We willen mensen ontmoeten die voor hun rechten willen opkomen, dus we staan vaak in de kantoren van overheidsinstellingen, of voor de ingang. Wij willen dat werklozen en uitkeringsgerechtigden bij elkaar komen, met elkaar praten en samen actie ondernemen tegen repressieve maatregelen, zoals bijvoorbeeld het stopzetten van een uitkering of van de electriciteit, schending van privacy, gedwongen worden om een baan te accepteren waar men niet voor heeft gekozen, geweigerd worden voor een opleiding, of een probleem met de werkgever.
Vanuit deze individuele problemen proberen we collectieve activiteiten te organiseren: we wisselen informatie uit over wetten en juridische regels; we organiseren gezamenlijk acties om individuele problemen op te lossen; we schrijven samen verslagen over hoe de overheidsinstellingen ons behandelen, en publiceren die op onze website. Door onze gezamenlijke ervaringen kunnen we niet alleen in actie komen voor mensen die we al langer kennen, maar kunnen we ook spontane acties organiseren voor mensen die we net toevallig hebben ontmoet in het kantoor van een overheidsinstelling. Daardoor kunnen we snel een collectieve confrontatie organiseren in zo’n kantoor.
Handboek
Onze activiteiten hebben zich toen verder ontwikkeld: wij waren bijvoorbeeld in 2005 de eersten die een handboek publiceerden om mensen te helpen om te gaan met de nieuwe gedwongen arbeidscontracten voor werklozen. Op basis van dat handboek over de rechten van werklozen kwamen mensen uit heel Frankrijk met elkaar in contact op het online forum van onze website. Ze discussieerden met elkaar, wisselden ervaringen uit, ontmoetten elkaar en begonnen de strijd op hun eigen manier te voeren. Tegenwoordig zijn er veel verschillende groepen die zich richten op dit onderwerp.

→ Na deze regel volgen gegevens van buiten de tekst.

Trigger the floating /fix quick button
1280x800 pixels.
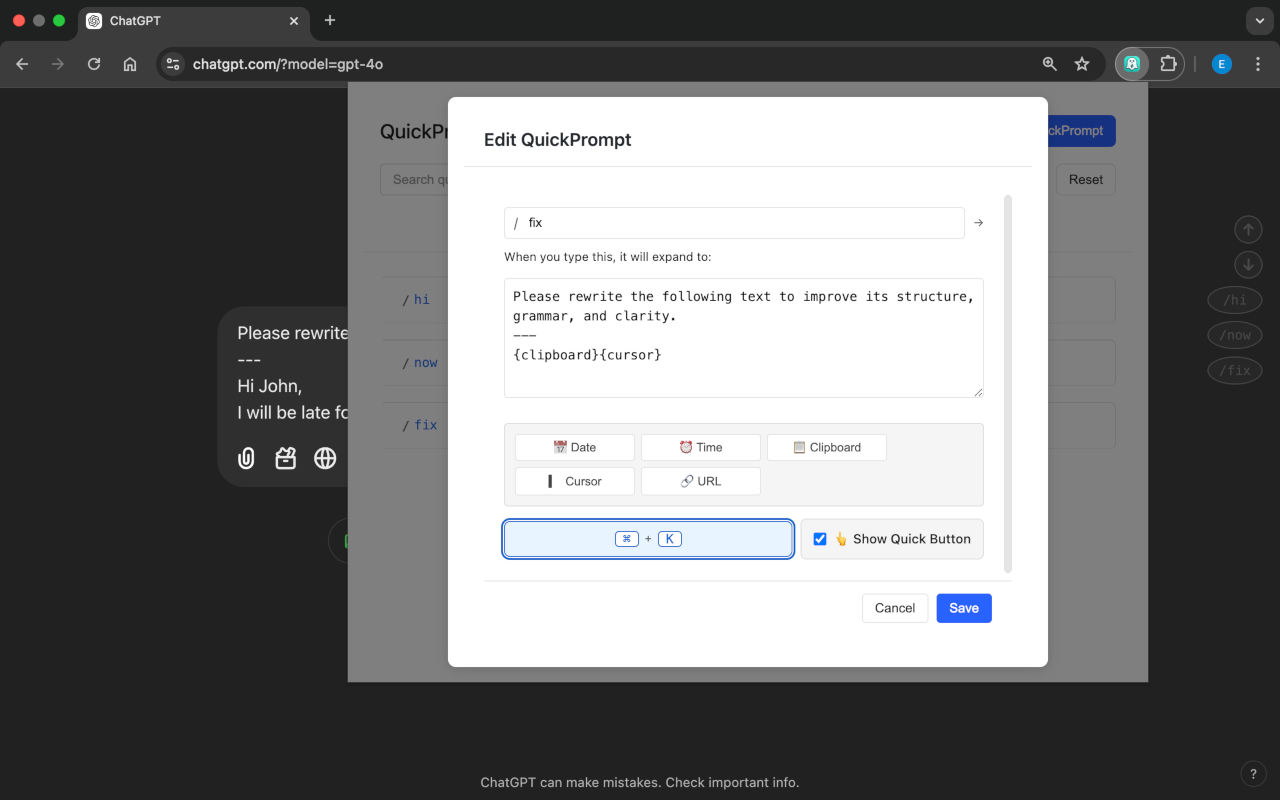coord(1234,370)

In al die jaren hebben we ook acties georganiseerd en samengewerkt met andere groepen en organisaties. Die acties waren vaak grootschaliger, meer spectaculair en kregen meer aandacht in de media. Maar als we terugkijken op al onze activiteiten, dan vinden we toch dat het meest interessante en vruchtbare gedeelte ervan de dagelijkse strijd is geweest, op kleinschalig microniveau. Het gaat om ondergronds werk, dat vaak monotoon is, en soms bijna onzichtbaar voor de buitenwereld. Maar volgens ons kan het ertoe leiden dat er plotseling grootschalige opstanden uitbreken, omdat we ideeën zaaien die langzaam tot rijping komen in de hoofden van mensen.
Linkse managers
We zijn blij dat we dit weekeinde zijn uitgenodigd om jullie hier te ontmoeten. Toen we lazen over de eerste acties van Doorbraak in Leiden moesten we denken aan hoe wij zelf begonnen: in 2004 ontstond onze huidige groep tijdens acties tegen de betrokkenheid van links en voormalige activisten bij het criminaliseren en controleren van werkloze en precaire mensen. We kregen toen net als Doorbraak te maken met de krokodillentranen van voormalige linkse activisten, die in overheidsinstellingen werkten waar ze de armen moesten gaan managen. Wij voerden actie tegen het feit dat sommigen van ons werden gedwongen werk te zoeken terwijl ze niet eens een woning hadden. Toen realiseerden we ons drie dingen die vanaf dat moment altijd belangrijk voor ons zijn gebleven:
1. Om efficiënt te vechten tegen het kapitalisme, en vooral de sociaal-democratische variant ervan, moet je heel concrete onderwerpen kiezen;
2. Het is zinloos om te komen met lange ideologische aanklachten over “het verraad van de sociaal-democratie”;
3. De bekende “autonomie van de strijd” moet worden bereikt vanuit onze dagelijkse situatie. Het moet groeien uit eenvoudige tegenstellingen, die vele ‘grote revolutionairen’ misschien zien als “marginaal” of “irrelevant”. Maar in werkelijkheid kunnen juist deze tegenstellingen de vonk vormen die ervoor zorgt dat er massaal verzet oplaait.